Memphis a donc essayé d'établir une relation spéciale avec l'industrie, la faisant jouer un rôle différent. Andrea Branzi allait jusqu'à déclarer : “Avec Memphis nous avons trouvé un mode d'organisation et de production qui nous a permis de briser le rapport habituel entre design et industrie et de mettre l'industrie au service des designers, au lieu d'être nous-mêmes au service de l'industrie” Le groupe a donc utilisé ces moyens en reconnaissant le rôle important de l'industrie en tant que catalyseur et promoteur de la culture publique et du plaisir en réalisant les pièces de mobilier.

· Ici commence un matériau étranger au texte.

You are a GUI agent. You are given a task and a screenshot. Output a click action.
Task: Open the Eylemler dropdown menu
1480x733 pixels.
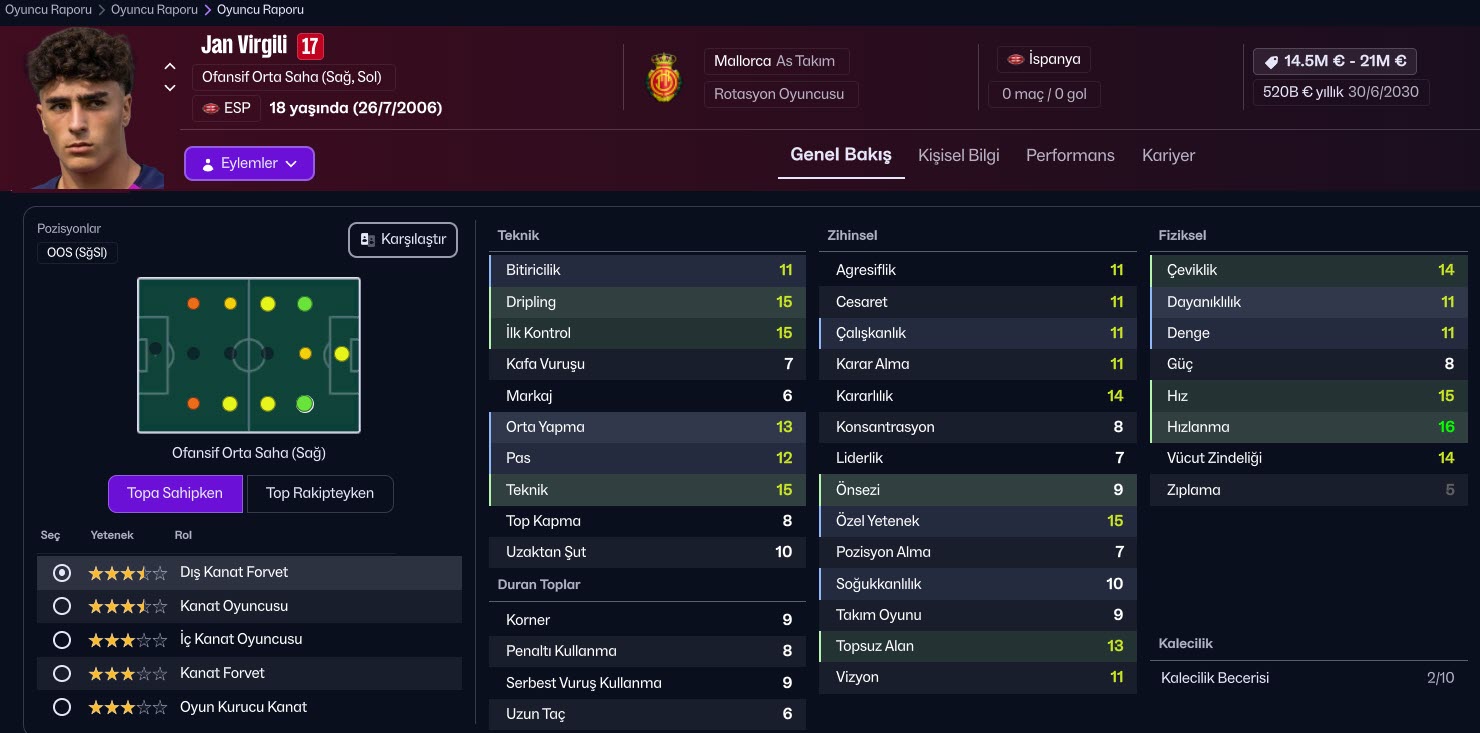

Le collectif se dissout en 1987 reconnaissant qu’ils commençaient à “tourner en rond” dixit George Sowden. Ettore Sottsass est encore plus lucide, refusant que Memphis devienne une formule commerciale ou un style figé : “je ne voulais pas devenir le gourou d’un mouvement qui se caricature lui-même". Le style éclipsait les intentions.
Mais son impact reste fort : le collectif a ouvert la voie à la liberté formelle dans le design. Il a démontré que le travail en groupe pouvait produire une identité esthétique forte, sans être uniforme. En bref, Memphis était une utopie collective matérialisée : un espace où le design devenait un terrain de jeu partagé, critique, et hautement expressif. Fort de cette aventure, chaque designer se tourne vers sa carrière et ses projets, contribue à d’autres groupes ou s'investit dans l’enseignement pour à son tour insuffler ce vent de liberté et de pensée en rupture des modèles.
Memphis voulait déformer le monde et non le changer… en ce sens c’est réussi !
Et si on reprenait les attributs d’un groupe tel que Memphis aujourd’hui : qui pour composer le collectif ? Avec qui en capitaine ? Et pour changer quoi ?
J’attends vos propositions en commentaires 👀.
Pour aller plus loin
Un article du Centre Pompidou qui reprend la genèse des mouvement radicaux italiens d’Alchimia à Memphis.
La collection Memphis Milano toujours éditée pour plonger dans leur univers.
La vente aux enchères pour chiner une céramique radicale de Sottsass, Sowden ou Du Pasquier.
Une rencontre radiophonique avec Constance Rubini, commissaire de l'exposition "Memphis - Plastic Field", au Musée des Arts décoratifs de Bordeaux en 2019 qui revient sur l’histoire de Memphis.
Une vie, une oeuvre, celle d’Ettore Sottsass à écouter.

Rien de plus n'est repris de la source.